Thursday, May 26, 2011

ICSE second main conference day: General observations

I have been at the International Conference on Software Engineering in Hawaii since last Friday. Today is the second-last day of the event, and the second day of the 'main' conference. You can look back at my recent posts to see some sessions I have blogged about.

Here are some general thoughts. Some of these thoughts might help other conference organizers.
  • Attendance has been excellent (over 1000), although as usual mostly from academics. It is too bad that in our field the main conference doesn't also have a large contingent of software practitioners, with practical 'how to do it' sessions for them.
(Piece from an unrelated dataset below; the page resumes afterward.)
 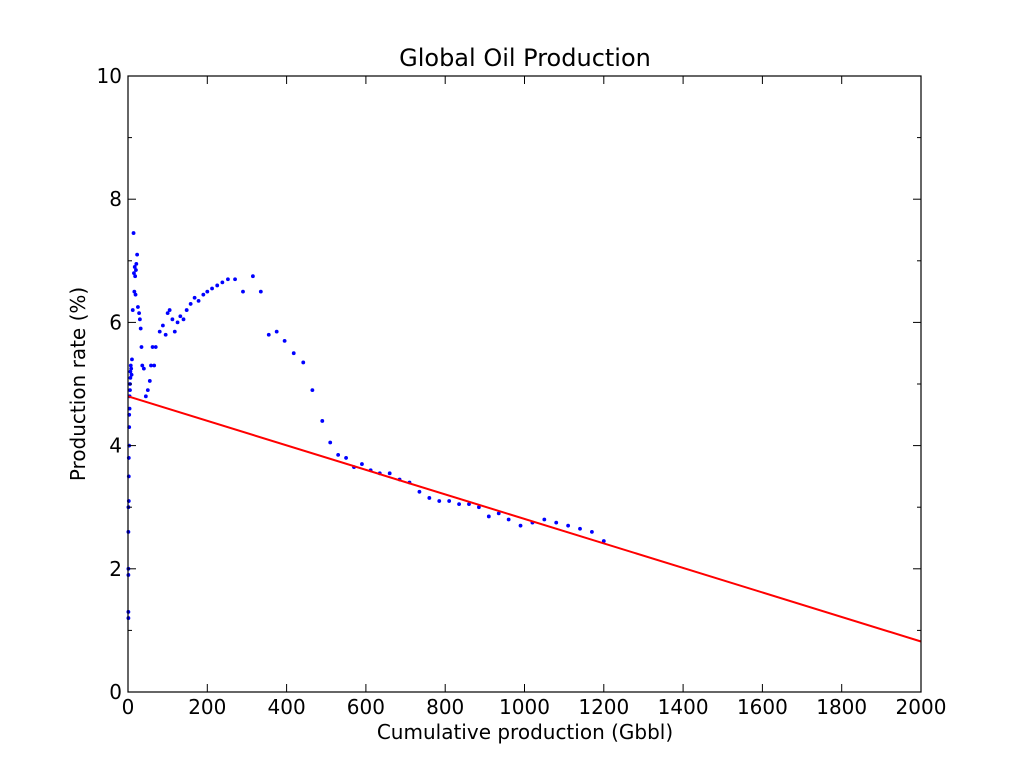 I want to click on y-tick-label: 6, so click(x=116, y=322).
Surely we could grow the event to encompass both types of software engineers.
  • The paper acceptance rate was on the order of 15%. This is far too low for the central conference in the field. It strongly suggests that they should explicitly plan to increase the capacity of the conference in terms of paper presentations, so they can accept more. Combined with my last comment, I would have thought that ICSE might be able to double or triple in size, reflecting the importance of software engineering in today's world. Other scientific fields have many thousands of people at their conferences.
  • The WiFi has been the best of any ICSE. Historically, all the high-tech software engineers have swamped the WiFi networks of the ICSE venue. Any organizer of a CS conference should put emphasis on good WiFi. Yes, it means some people check their email rather than paying attention, but it also allows for social media, blogging, checking references speakers reference, etc. etc.
  • The organizers seem to think that nobody wants coffee in the afternoon. No idea why.Also, when catering a conference breakfast, please provide lower glycemic-index options, such as bagels with cream cheese. Sweet stuff is not so healthy.
  • Keynote speakers need to be dynamic, not just interesting. Today's keynote certainly was both.
  • At ICSE, it is great to have keynotes on peripheral areas, like this year's two keynotes so far. I particularly liked today's talk, which I blogged about in detail. However, keynotes from companies that do software engineering, or radical new core SE ideas, would be very valued. In fact the non-keynote session from the sponsors, which I also blogged about, was better attended than the keynotes.